Auszug
=======

Die Vorteile eines digitalen BGM sind:

  1. Es holt die Menschen dort ab, wo sie sind, denn über 90 Prozent der berufstätigen Deutschen sind täglich im Internet.
  2. Es ist kostengünstig, und trotzdem kann man, zum Beispiel in filialisierten Unternehmen, viele und andere Mitarbeiter erreichen als mit klassischem BGM, etwa Männer.
  3. Es ist niedrigschwellig, anonym, leicht mehrsprachig zu gestalten, und meist lässt es sich auch in das Unternehmensdesign einbetten.

Trotzdem sollten Firmen bei der Auswahl eines digitalen Angebots kritisch sein und sich beraten lassen: Im App-Store beispielsweise sind mehrere Millionen Health-Apps verfügbar, aber weniger als 1 Prozent davon hat einen nachgewiesenen Nutzen, ist also evidenzbasiert.

Für ein gutes digitales BGM-Tool gibt es objektive, nachvollziehbare Qualitätskriterien: Wichtig ist zunächst, dass es sich um eine individualisierbare Plattform handelt, das heißt, es sollte aufgrund der höheren Akzeptanz im Unternehmensdesign erscheinen und zum Beispiel bereits vorhandene Angebote integrieren. Da es schon vielfältige Gesundheitsangebote am Markt gibt, sollte es keine Stand-alone-Lösung sein, sondern Schnittstellen zu anderen Angeboten haben. Wearables als Fitnesstracker, mit denen etwa Vitalparameter, Schritte oder Nahrungszufuhr gemessen werden, sind stark im Kommen. Die Daten sollten auf freiwilliger Basis ins BGM-Tool eingespeist werden.

Datenschutz und Sicherheit

Das sind die wichtigsten Themen beim digitalen BGM. Eine externe Plattform hat den Vorteil, dass Mitarbeiter bestimmte Maßnahmen, zum Beispiel im Bereich Sucht, wahrnehmen können, ohne dass der Arbeitgeber davon Kenntnis erlangt. Um das Ganze steuerlich zu dokumentieren und mit dem Arbeitgeber abzurechnen, bedarf es eines ausgeklügelten Systems. Mit Hilfe eines Experten sollten Unternehmen kritisch prüfen, was mit ihren Daten geschieht, also wie und wofür man sie auswertet und ob sie Dritten zugänglich gemacht werden.

=======

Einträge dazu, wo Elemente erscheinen
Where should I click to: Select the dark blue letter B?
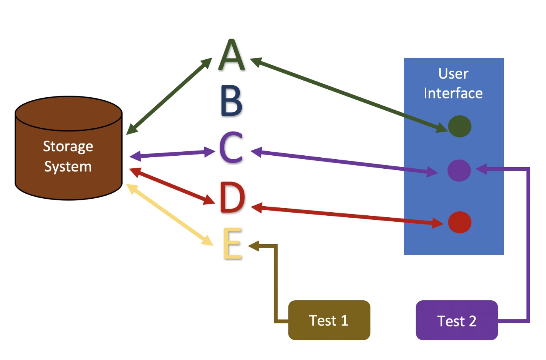tap(231, 101)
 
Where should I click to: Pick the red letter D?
tap(232, 198)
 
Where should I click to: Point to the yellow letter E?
tap(232, 243)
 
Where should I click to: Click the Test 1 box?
tap(329, 320)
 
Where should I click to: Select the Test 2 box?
tap(457, 320)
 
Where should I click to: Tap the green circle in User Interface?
tap(459, 126)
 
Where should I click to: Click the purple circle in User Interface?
tap(459, 170)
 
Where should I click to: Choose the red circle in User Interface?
tap(459, 222)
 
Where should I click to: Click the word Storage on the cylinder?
tap(68, 147)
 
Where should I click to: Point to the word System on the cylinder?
tap(68, 166)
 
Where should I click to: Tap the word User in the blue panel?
tap(453, 74)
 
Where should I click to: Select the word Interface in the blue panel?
tap(453, 93)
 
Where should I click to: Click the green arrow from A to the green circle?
tap(348, 94)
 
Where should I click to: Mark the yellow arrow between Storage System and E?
tap(170, 215)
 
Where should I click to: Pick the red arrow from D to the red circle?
tap(348, 215)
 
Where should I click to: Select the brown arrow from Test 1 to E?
tap(276, 285)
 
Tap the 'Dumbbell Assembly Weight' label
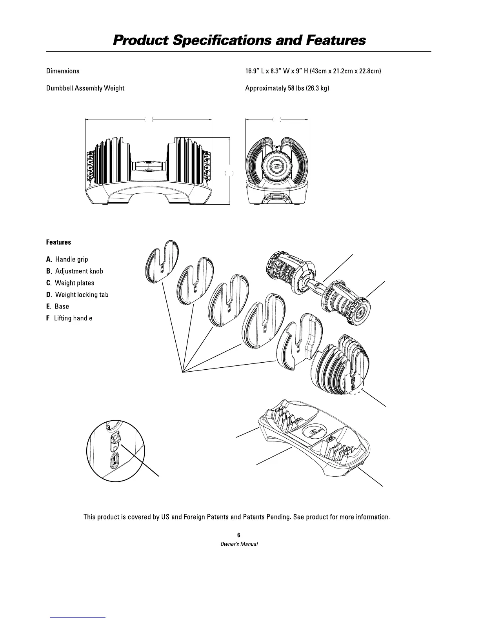click(85, 88)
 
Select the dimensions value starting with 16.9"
click(313, 71)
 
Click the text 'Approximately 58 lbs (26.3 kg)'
click(287, 88)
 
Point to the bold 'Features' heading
click(58, 242)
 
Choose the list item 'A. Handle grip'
click(67, 260)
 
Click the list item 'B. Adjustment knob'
click(75, 271)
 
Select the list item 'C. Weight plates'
click(70, 283)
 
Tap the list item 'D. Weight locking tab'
click(77, 295)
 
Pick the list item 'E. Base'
click(58, 307)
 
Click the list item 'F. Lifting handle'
click(69, 318)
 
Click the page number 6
click(239, 535)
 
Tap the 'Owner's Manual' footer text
click(239, 545)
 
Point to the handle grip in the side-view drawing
click(148, 165)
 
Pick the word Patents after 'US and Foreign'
click(215, 517)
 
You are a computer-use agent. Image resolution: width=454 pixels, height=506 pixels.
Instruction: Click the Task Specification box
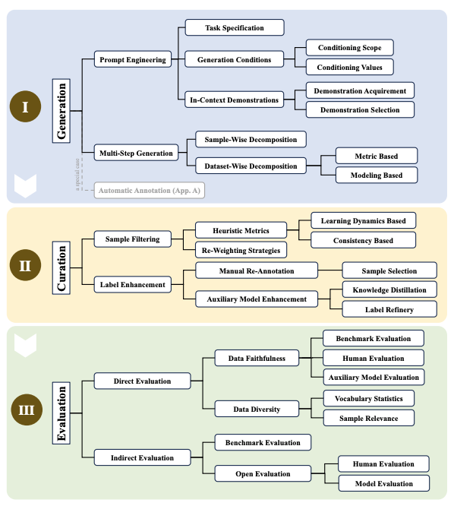(x=235, y=28)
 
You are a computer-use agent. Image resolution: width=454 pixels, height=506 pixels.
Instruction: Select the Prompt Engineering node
(x=133, y=59)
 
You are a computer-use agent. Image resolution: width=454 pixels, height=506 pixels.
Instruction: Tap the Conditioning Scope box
(x=350, y=48)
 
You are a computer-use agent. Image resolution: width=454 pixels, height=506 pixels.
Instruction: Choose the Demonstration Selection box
(x=360, y=109)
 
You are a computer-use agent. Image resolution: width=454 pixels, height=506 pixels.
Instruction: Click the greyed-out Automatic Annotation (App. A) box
(x=150, y=190)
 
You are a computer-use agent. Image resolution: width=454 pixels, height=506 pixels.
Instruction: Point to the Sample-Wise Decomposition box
(x=251, y=139)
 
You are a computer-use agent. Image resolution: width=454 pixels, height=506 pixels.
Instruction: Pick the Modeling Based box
(x=377, y=175)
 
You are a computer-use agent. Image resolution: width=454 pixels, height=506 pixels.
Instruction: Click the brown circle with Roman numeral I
(x=25, y=107)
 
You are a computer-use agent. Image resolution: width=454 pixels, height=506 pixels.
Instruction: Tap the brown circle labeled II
(x=25, y=266)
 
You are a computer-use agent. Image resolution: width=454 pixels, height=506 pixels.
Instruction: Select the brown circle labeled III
(x=25, y=411)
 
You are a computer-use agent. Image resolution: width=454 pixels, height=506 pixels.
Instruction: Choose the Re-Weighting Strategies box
(x=240, y=250)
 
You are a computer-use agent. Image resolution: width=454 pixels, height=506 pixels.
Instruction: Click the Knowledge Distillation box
(x=389, y=289)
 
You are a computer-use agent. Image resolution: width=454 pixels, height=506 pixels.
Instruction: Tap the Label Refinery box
(x=389, y=308)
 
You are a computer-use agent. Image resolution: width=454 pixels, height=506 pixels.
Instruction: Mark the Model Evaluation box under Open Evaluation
(x=383, y=483)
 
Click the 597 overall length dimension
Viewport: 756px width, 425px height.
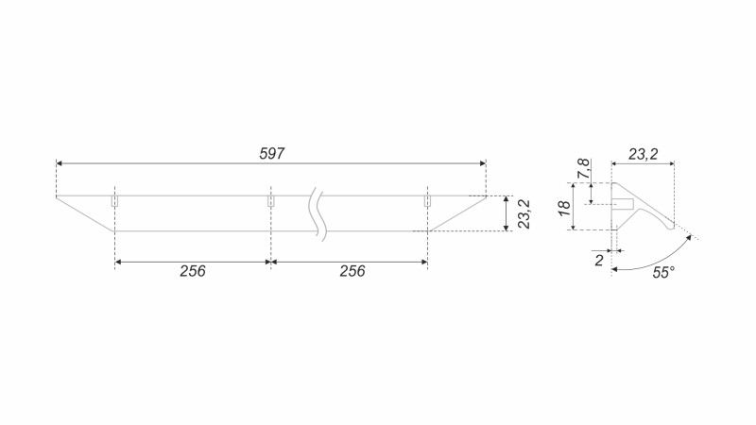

=======

Ihre Aufgaben
- A) Welcher Anteil der im App-Store verfügbaren Health-Apps hat laut dem Auszug zum digitalen BGM einen nachgewiesenen Nutzen?
- B) Geben Sie den Auszug zum digitalen BGM von „Die Vorteile eines“ bis „ist also evidenzbasiert.“ wortgetreu wieder.
Die Zeilen werden für die Bearbeitung nicht benötigt.

Antworten in Reihenfolge
- A) Weniger als 1 Prozent.

- B)
Die Vorteile eines digitalen BGM sind:

  1. Es holt die Menschen dort ab, wo sie sind, denn über 90 Prozent der berufstätigen Deutschen sind täglich im Internet.
  2. Es ist kostengünstig, und trotzdem kann man, zum Beispiel in filialisierten Unternehmen, viele und andere Mitarbeiter erreichen als mit klassischem BGM, etwa Männer.
  3. Es ist niedrigschwellig, anonym, leicht mehrsprachig zu gestalten, und meist lässt es sich auch in das Unternehmensdesign einbetten.

Trotzdem sollten Firmen bei der Auswahl eines digitalen Angebots kritisch sein und sich beraten lassen: Im App-Store beispielsweise sind mehrere Millionen Health-Apps verfügbar, aber weniger als 1 Prozent davon hat einen nachgewiesenen Nutzen, ist also evidenzbasiert.